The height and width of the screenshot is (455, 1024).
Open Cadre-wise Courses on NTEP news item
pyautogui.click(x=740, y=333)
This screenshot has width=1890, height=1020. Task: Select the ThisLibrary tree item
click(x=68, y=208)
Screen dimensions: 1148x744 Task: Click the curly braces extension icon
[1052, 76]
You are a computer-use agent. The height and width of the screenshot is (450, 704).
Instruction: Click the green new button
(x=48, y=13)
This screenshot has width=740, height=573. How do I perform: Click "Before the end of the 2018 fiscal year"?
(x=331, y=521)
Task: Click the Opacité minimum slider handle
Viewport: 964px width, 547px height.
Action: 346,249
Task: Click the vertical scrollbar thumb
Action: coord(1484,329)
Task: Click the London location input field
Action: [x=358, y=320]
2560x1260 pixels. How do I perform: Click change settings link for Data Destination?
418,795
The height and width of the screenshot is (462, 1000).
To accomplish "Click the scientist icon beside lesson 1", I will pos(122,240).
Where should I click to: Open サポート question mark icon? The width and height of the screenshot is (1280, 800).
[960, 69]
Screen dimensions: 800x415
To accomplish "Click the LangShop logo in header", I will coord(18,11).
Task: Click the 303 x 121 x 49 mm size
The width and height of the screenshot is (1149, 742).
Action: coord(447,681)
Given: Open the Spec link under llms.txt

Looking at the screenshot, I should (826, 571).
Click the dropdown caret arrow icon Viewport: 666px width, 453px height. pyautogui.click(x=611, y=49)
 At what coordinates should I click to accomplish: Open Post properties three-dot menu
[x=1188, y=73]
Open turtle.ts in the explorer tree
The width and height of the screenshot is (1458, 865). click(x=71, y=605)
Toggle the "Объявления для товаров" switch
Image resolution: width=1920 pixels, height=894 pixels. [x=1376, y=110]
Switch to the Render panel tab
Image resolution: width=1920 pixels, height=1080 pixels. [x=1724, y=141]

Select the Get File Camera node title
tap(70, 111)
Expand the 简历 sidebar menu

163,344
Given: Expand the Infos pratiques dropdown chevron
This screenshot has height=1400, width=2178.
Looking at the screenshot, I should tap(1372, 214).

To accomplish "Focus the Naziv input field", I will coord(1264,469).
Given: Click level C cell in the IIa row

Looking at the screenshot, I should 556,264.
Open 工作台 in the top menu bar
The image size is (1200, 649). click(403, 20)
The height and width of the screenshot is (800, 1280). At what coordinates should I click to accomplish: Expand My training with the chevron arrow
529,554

☆ ☆ ☆ ☆

Copy out each line of the entries above that contains the string "coordinates".

COMPLETED TASK -
 At what coordinates should I click to accomplish: Open Post properties three-dot menu
The height and width of the screenshot is (800, 1280). At what coordinates should I click to accomplish: Expand My training with the chevron arrow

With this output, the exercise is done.